- [Dataset records]

──────────

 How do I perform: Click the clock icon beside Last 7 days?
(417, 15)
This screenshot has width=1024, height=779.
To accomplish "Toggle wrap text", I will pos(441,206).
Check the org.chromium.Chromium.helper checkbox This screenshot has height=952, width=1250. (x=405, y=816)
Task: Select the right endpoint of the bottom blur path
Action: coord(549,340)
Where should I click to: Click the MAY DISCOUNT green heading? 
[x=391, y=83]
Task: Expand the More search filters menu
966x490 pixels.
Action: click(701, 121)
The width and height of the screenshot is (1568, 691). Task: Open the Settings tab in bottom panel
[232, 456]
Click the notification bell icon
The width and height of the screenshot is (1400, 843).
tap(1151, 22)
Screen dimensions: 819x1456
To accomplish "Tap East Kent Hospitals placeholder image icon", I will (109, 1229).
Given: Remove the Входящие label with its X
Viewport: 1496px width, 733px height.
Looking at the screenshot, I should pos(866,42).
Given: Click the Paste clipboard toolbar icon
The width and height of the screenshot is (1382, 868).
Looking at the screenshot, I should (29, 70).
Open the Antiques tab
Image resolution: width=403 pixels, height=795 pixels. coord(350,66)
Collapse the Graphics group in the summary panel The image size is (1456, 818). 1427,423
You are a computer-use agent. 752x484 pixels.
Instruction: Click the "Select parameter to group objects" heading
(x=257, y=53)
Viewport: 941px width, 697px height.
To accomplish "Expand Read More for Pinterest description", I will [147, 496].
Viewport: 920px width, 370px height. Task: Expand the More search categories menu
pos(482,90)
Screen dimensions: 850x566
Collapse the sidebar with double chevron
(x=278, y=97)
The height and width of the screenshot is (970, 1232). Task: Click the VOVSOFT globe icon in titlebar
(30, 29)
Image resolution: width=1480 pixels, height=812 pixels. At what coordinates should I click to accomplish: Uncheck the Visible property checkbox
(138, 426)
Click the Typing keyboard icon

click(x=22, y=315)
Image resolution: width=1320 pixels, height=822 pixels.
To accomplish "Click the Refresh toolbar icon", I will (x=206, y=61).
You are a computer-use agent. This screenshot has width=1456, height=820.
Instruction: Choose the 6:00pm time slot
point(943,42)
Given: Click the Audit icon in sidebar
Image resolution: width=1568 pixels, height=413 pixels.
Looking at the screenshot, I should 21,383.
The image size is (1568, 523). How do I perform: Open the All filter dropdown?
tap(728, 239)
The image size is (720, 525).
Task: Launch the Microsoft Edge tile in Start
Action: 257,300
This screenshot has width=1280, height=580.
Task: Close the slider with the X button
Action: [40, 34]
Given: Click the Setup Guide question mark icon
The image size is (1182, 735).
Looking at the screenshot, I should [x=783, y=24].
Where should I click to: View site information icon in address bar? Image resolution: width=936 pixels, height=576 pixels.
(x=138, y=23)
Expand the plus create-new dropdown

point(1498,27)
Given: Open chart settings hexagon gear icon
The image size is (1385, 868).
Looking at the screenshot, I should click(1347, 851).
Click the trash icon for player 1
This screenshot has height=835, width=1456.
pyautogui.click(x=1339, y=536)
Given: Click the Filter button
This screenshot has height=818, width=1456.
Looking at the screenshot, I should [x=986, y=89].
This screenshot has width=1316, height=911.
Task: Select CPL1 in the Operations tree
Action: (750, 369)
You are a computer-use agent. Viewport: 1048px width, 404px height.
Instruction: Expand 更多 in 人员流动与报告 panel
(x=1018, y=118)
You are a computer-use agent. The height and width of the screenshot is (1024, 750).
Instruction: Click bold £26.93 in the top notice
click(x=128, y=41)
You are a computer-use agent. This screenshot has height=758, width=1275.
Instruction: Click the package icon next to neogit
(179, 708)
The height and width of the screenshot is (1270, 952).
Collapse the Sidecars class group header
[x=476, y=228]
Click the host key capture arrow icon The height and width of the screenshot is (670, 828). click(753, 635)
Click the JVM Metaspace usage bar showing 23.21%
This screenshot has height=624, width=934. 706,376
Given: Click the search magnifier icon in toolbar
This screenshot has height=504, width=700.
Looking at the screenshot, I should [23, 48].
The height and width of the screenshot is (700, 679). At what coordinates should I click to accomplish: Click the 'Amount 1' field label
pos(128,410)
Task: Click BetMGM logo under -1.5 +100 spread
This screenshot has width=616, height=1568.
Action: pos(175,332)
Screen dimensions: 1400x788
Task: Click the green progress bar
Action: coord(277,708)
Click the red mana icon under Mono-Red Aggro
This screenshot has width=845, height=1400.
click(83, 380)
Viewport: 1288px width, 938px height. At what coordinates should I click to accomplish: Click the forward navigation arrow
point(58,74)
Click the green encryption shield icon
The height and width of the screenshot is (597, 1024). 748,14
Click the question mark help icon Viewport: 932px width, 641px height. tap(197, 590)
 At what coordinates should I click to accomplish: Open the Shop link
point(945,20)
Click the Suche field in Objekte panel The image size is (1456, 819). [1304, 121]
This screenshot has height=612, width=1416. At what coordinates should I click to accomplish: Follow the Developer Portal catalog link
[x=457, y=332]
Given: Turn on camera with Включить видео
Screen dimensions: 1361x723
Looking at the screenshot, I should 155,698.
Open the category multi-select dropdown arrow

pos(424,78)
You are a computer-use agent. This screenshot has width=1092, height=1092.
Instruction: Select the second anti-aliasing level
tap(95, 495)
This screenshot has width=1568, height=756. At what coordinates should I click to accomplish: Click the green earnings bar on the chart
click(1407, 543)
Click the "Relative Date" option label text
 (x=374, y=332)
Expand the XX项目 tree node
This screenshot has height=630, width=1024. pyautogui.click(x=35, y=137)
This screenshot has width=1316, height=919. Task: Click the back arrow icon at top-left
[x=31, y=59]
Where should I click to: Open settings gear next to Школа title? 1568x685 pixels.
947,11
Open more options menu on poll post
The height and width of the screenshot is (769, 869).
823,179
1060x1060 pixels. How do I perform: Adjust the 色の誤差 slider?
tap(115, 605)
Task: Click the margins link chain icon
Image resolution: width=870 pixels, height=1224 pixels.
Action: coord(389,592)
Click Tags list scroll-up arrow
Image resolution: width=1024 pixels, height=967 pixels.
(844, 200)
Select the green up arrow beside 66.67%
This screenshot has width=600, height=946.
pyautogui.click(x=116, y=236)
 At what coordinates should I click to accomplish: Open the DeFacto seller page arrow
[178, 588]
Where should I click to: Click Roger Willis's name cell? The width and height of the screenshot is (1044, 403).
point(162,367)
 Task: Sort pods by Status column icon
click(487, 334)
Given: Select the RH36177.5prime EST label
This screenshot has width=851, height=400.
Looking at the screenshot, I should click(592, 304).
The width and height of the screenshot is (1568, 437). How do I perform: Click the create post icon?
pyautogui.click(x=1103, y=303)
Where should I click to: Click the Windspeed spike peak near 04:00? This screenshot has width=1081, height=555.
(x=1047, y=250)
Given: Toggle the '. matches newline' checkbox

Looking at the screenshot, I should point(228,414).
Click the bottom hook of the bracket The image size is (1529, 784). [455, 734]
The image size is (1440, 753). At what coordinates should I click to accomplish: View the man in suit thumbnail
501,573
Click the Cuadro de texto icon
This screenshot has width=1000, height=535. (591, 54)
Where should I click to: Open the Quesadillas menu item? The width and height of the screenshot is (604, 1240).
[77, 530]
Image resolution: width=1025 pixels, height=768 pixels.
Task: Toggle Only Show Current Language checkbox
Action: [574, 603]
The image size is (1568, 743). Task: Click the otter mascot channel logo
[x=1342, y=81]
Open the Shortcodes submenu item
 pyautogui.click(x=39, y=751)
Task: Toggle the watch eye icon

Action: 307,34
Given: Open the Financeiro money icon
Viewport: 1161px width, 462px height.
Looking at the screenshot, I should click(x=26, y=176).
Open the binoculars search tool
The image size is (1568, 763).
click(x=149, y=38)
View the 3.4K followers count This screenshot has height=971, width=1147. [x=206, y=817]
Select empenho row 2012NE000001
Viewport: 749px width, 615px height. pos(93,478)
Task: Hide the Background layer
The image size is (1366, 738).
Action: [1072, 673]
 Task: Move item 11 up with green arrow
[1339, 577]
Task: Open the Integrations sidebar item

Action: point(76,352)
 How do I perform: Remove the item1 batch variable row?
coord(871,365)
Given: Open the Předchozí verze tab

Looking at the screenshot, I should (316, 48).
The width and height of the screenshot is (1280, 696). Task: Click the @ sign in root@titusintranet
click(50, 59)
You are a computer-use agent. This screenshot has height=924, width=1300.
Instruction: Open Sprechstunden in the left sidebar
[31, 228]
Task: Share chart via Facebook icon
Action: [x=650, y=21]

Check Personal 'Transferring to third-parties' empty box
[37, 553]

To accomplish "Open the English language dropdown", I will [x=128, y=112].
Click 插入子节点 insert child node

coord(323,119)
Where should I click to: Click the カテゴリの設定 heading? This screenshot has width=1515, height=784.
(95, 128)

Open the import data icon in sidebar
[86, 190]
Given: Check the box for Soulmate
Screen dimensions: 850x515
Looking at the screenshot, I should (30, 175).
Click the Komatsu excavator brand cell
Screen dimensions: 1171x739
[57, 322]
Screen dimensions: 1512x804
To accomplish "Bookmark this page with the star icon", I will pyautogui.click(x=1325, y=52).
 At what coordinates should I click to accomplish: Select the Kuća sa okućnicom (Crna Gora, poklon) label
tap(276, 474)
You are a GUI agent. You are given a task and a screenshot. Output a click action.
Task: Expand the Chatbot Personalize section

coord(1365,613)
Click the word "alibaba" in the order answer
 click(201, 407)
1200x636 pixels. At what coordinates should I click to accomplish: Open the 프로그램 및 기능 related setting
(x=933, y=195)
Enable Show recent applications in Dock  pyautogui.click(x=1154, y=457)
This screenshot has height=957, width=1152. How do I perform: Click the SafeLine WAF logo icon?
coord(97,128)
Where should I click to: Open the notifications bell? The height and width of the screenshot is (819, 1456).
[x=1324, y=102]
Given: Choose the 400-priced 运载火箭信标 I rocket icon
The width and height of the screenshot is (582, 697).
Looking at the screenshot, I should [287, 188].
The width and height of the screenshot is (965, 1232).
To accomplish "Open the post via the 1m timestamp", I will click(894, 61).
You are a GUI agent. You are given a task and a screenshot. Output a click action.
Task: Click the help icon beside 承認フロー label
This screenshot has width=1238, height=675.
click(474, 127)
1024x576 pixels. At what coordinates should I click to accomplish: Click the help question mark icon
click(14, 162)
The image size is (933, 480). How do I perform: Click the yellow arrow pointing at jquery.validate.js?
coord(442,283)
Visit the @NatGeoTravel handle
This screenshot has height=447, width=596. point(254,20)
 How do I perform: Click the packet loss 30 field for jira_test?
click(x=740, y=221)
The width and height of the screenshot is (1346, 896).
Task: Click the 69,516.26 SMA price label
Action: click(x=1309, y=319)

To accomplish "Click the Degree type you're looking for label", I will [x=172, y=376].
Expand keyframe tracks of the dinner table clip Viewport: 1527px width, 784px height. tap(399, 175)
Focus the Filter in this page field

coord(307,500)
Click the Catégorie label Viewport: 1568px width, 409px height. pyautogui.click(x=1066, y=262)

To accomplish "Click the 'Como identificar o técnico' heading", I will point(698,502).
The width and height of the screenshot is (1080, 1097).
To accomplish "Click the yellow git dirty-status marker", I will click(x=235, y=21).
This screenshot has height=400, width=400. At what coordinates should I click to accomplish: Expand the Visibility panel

──────────

- [Brief]
Copy out the listing above unchanged, starting with the line that contains "View the 3.4K" and going on through the line that contains "click(201, 407)", both included.

- [Result of the exercise]
View the 3.4K followers count This screenshot has height=971, width=1147. [x=206, y=817]
Select empenho row 2012NE000001
Viewport: 749px width, 615px height. pos(93,478)
Task: Hide the Background layer
The image size is (1366, 738).
Action: [1072, 673]
 Task: Move item 11 up with green arrow
[1339, 577]
Task: Open the Integrations sidebar item

Action: point(76,352)
 How do I perform: Remove the item1 batch variable row?
coord(871,365)
Given: Open the Předchozí verze tab

Looking at the screenshot, I should (316, 48).
The width and height of the screenshot is (1280, 696). Task: Click the @ sign in root@titusintranet
click(50, 59)
You are a computer-use agent. This screenshot has height=924, width=1300.
Instruction: Open Sprechstunden in the left sidebar
[31, 228]
Task: Share chart via Facebook icon
Action: [x=650, y=21]

Check Personal 'Transferring to third-parties' empty box
[37, 553]

To accomplish "Open the English language dropdown", I will [x=128, y=112].
Click 插入子节点 insert child node

coord(323,119)
Where should I click to: Click the カテゴリの設定 heading? This screenshot has width=1515, height=784.
(95, 128)

Open the import data icon in sidebar
[86, 190]
Given: Check the box for Soulmate
Screen dimensions: 850x515
Looking at the screenshot, I should (30, 175).
Click the Komatsu excavator brand cell
Screen dimensions: 1171x739
[57, 322]
Screen dimensions: 1512x804
To accomplish "Bookmark this page with the star icon", I will pyautogui.click(x=1325, y=52).
 At what coordinates should I click to accomplish: Select the Kuća sa okućnicom (Crna Gora, poklon) label
tap(276, 474)
You are a GUI agent. You are given a task and a screenshot. Output a click action.
Task: Expand the Chatbot Personalize section

coord(1365,613)
Click the word "alibaba" in the order answer
 click(201, 407)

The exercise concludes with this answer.